═════ THE RECORDS ═════
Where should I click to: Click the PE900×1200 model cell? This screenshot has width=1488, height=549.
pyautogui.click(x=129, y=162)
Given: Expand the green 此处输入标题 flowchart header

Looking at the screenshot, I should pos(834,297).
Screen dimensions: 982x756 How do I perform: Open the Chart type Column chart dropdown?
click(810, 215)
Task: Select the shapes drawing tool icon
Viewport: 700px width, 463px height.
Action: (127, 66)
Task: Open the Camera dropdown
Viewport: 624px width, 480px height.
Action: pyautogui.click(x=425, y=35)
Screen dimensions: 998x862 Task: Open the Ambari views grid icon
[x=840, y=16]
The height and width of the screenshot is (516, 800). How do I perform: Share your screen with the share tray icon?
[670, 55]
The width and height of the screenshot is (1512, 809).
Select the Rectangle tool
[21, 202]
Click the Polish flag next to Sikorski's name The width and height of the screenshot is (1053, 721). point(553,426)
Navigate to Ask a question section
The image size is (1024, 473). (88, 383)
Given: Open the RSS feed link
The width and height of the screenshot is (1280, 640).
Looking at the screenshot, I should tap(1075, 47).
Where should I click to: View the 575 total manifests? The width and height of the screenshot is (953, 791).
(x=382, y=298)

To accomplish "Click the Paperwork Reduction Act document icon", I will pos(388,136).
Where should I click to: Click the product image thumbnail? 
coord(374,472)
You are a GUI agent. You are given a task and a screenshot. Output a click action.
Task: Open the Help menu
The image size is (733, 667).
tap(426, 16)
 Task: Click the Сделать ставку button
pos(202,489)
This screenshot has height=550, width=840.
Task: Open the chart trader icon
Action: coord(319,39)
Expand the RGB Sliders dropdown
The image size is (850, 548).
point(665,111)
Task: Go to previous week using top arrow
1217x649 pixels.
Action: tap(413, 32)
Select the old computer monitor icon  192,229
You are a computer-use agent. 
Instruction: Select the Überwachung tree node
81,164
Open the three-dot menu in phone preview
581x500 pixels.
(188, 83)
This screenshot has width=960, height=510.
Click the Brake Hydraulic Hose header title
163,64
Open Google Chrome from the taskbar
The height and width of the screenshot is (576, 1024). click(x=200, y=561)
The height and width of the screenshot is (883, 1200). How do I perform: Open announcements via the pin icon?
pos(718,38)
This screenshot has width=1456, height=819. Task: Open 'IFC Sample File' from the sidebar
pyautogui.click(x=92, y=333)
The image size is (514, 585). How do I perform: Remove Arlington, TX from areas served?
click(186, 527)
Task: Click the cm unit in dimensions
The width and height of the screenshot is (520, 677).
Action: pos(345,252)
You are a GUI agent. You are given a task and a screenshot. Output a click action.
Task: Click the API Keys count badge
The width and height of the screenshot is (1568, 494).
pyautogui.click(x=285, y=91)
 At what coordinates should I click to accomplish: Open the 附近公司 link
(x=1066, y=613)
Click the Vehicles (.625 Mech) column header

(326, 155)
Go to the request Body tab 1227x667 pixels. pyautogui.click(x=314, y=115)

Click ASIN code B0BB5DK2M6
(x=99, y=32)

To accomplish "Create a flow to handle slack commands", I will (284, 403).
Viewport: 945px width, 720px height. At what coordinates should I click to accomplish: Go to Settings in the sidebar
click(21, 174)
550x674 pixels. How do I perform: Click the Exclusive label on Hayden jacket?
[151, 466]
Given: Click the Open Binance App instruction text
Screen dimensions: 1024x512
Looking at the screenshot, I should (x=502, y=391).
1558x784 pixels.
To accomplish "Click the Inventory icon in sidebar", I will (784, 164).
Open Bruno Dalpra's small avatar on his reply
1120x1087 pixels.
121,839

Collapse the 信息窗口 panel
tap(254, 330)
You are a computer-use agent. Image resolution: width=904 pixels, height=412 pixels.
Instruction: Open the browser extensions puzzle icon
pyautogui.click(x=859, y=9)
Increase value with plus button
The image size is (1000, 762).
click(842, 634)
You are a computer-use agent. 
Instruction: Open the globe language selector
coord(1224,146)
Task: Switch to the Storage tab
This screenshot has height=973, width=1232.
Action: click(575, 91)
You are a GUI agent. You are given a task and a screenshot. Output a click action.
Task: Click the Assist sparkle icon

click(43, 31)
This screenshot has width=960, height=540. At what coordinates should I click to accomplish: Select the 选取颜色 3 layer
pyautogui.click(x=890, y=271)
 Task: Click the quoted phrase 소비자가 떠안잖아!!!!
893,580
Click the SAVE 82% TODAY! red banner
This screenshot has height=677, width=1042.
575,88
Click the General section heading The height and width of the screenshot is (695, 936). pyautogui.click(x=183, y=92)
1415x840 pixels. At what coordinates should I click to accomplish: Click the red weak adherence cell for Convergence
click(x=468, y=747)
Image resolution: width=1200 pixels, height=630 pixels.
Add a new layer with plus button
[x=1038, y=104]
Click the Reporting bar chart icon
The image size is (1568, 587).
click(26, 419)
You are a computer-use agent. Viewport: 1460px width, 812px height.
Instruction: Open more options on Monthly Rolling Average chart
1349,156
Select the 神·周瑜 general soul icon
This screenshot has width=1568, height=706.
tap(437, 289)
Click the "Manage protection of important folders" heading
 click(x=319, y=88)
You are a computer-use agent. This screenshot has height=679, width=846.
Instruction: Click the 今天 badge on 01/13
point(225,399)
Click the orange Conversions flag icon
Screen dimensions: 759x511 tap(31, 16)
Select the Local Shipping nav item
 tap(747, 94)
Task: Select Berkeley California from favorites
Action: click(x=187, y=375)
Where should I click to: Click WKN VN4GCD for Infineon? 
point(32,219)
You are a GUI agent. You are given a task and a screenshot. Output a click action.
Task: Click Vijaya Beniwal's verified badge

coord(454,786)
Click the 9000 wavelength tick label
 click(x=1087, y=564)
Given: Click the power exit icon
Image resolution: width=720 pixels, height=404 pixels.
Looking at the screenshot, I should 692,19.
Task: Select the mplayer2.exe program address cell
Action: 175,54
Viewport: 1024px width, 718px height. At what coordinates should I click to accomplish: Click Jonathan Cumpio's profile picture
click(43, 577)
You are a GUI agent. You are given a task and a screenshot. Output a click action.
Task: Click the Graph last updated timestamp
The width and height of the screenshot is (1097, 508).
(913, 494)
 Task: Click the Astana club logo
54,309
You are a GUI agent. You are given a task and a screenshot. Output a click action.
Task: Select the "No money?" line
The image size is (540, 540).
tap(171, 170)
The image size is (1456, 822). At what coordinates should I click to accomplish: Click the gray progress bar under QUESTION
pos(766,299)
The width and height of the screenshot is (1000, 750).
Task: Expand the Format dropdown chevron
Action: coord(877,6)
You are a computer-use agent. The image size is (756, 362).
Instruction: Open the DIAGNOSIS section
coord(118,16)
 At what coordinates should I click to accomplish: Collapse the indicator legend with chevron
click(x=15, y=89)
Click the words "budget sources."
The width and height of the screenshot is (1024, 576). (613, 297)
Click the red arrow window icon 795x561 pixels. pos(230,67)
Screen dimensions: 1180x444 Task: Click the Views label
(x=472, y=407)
═════
TASK REQUIREMENTS - Set all of the records down again, exactly as they stand.

OUTPUT FOR THIS EXERCISE -
Where should I click to: Click the PE900×1200 model cell? This screenshot has width=1488, height=549.
pyautogui.click(x=129, y=162)
Given: Expand the green 此处输入标题 flowchart header

Looking at the screenshot, I should pos(834,297).
Screen dimensions: 982x756 How do I perform: Open the Chart type Column chart dropdown?
click(810, 215)
Task: Select the shapes drawing tool icon
Viewport: 700px width, 463px height.
Action: (127, 66)
Task: Open the Camera dropdown
Viewport: 624px width, 480px height.
Action: pyautogui.click(x=425, y=35)
Screen dimensions: 998x862 Task: Open the Ambari views grid icon
[x=840, y=16]
The height and width of the screenshot is (516, 800). How do I perform: Share your screen with the share tray icon?
[670, 55]
The width and height of the screenshot is (1512, 809).
Select the Rectangle tool
[21, 202]
Click the Polish flag next to Sikorski's name The width and height of the screenshot is (1053, 721). point(553,426)
Navigate to Ask a question section
The image size is (1024, 473). (88, 383)
Given: Open the RSS feed link
The width and height of the screenshot is (1280, 640).
Looking at the screenshot, I should tap(1075, 47).
Where should I click to: View the 575 total manifests? The width and height of the screenshot is (953, 791).
(x=382, y=298)

To accomplish "Click the Paperwork Reduction Act document icon", I will pos(388,136).
Where should I click to: Click the product image thumbnail? 
coord(374,472)
You are a GUI agent. You are given a task and a screenshot. Output a click action.
Task: Open the Help menu
The image size is (733, 667).
tap(426, 16)
 Task: Click the Сделать ставку button
pos(202,489)
This screenshot has height=550, width=840.
Task: Open the chart trader icon
Action: coord(319,39)
Expand the RGB Sliders dropdown
The image size is (850, 548).
point(665,111)
Task: Go to previous week using top arrow
1217x649 pixels.
Action: tap(413, 32)
Select the old computer monitor icon  192,229
You are a computer-use agent. 
Instruction: Select the Überwachung tree node
81,164
Open the three-dot menu in phone preview
581x500 pixels.
(188, 83)
This screenshot has width=960, height=510.
Click the Brake Hydraulic Hose header title
163,64
Open Google Chrome from the taskbar
The height and width of the screenshot is (576, 1024). click(x=200, y=561)
The height and width of the screenshot is (883, 1200). How do I perform: Open announcements via the pin icon?
pos(718,38)
This screenshot has width=1456, height=819. Task: Open 'IFC Sample File' from the sidebar
pyautogui.click(x=92, y=333)
The image size is (514, 585). How do I perform: Remove Arlington, TX from areas served?
click(186, 527)
Task: Click the cm unit in dimensions
The width and height of the screenshot is (520, 677).
Action: pos(345,252)
You are a GUI agent. You are given a task and a screenshot. Output a click action.
Task: Click the API Keys count badge
The width and height of the screenshot is (1568, 494).
pyautogui.click(x=285, y=91)
 At what coordinates should I click to accomplish: Open the 附近公司 link
(x=1066, y=613)
Click the Vehicles (.625 Mech) column header

(326, 155)
Go to the request Body tab 1227x667 pixels. pyautogui.click(x=314, y=115)

Click ASIN code B0BB5DK2M6
(x=99, y=32)

To accomplish "Create a flow to handle slack commands", I will (284, 403).
Viewport: 945px width, 720px height. At what coordinates should I click to accomplish: Go to Settings in the sidebar
click(21, 174)
550x674 pixels. How do I perform: Click the Exclusive label on Hayden jacket?
[151, 466]
Given: Click the Open Binance App instruction text
Screen dimensions: 1024x512
Looking at the screenshot, I should (x=502, y=391).
1558x784 pixels.
To accomplish "Click the Inventory icon in sidebar", I will (784, 164).
Open Bruno Dalpra's small avatar on his reply
1120x1087 pixels.
121,839

Collapse the 信息窗口 panel
tap(254, 330)
You are a computer-use agent. Image resolution: width=904 pixels, height=412 pixels.
Instruction: Open the browser extensions puzzle icon
pyautogui.click(x=859, y=9)
Increase value with plus button
The image size is (1000, 762).
click(842, 634)
You are a computer-use agent. 
Instruction: Open the globe language selector
coord(1224,146)
Task: Switch to the Storage tab
This screenshot has height=973, width=1232.
Action: click(575, 91)
You are a GUI agent. You are given a task and a screenshot. Output a click action.
Task: Click the Assist sparkle icon

click(43, 31)
This screenshot has width=960, height=540. At what coordinates should I click to accomplish: Select the 选取颜色 3 layer
pyautogui.click(x=890, y=271)
 Task: Click the quoted phrase 소비자가 떠안잖아!!!!
893,580
Click the SAVE 82% TODAY! red banner
This screenshot has height=677, width=1042.
575,88
Click the General section heading The height and width of the screenshot is (695, 936). pyautogui.click(x=183, y=92)
1415x840 pixels. At what coordinates should I click to accomplish: Click the red weak adherence cell for Convergence
click(x=468, y=747)
Image resolution: width=1200 pixels, height=630 pixels.
Add a new layer with plus button
[x=1038, y=104]
Click the Reporting bar chart icon
The image size is (1568, 587).
click(26, 419)
You are a computer-use agent. Viewport: 1460px width, 812px height.
Instruction: Open more options on Monthly Rolling Average chart
1349,156
Select the 神·周瑜 general soul icon
This screenshot has width=1568, height=706.
tap(437, 289)
Click the "Manage protection of important folders" heading
 click(x=319, y=88)
You are a computer-use agent. This screenshot has height=679, width=846.
Instruction: Click the 今天 badge on 01/13
point(225,399)
Click the orange Conversions flag icon
Screen dimensions: 759x511 tap(31, 16)
Select the Local Shipping nav item
 tap(747, 94)
Task: Select Berkeley California from favorites
Action: click(x=187, y=375)
Where should I click to: Click WKN VN4GCD for Infineon? 
point(32,219)
You are a GUI agent. You are given a task and a screenshot. Output a click action.
Task: Click Vijaya Beniwal's verified badge

coord(454,786)
Click the 9000 wavelength tick label
 click(x=1087, y=564)
Given: Click the power exit icon
Image resolution: width=720 pixels, height=404 pixels.
Looking at the screenshot, I should 692,19.
Task: Select the mplayer2.exe program address cell
Action: 175,54
Viewport: 1024px width, 718px height. At what coordinates should I click to accomplish: Click Jonathan Cumpio's profile picture
click(43, 577)
You are a GUI agent. You are given a task and a screenshot. Output a click action.
Task: Click the Graph last updated timestamp
The width and height of the screenshot is (1097, 508).
(913, 494)
 Task: Click the Astana club logo
54,309
You are a GUI agent. You are given a task and a screenshot. Output a click action.
Task: Select the "No money?" line
The image size is (540, 540).
tap(171, 170)
The image size is (1456, 822). At what coordinates should I click to accomplish: Click the gray progress bar under QUESTION
pos(766,299)
The width and height of the screenshot is (1000, 750).
Task: Expand the Format dropdown chevron
Action: coord(877,6)
You are a computer-use agent. The image size is (756, 362).
Instruction: Open the DIAGNOSIS section
coord(118,16)
 At what coordinates should I click to accomplish: Collapse the indicator legend with chevron
click(x=15, y=89)
Click the words "budget sources."
The width and height of the screenshot is (1024, 576). (613, 297)
Click the red arrow window icon 795x561 pixels. pos(230,67)
Screen dimensions: 1180x444 Task: Click the Views label
(x=472, y=407)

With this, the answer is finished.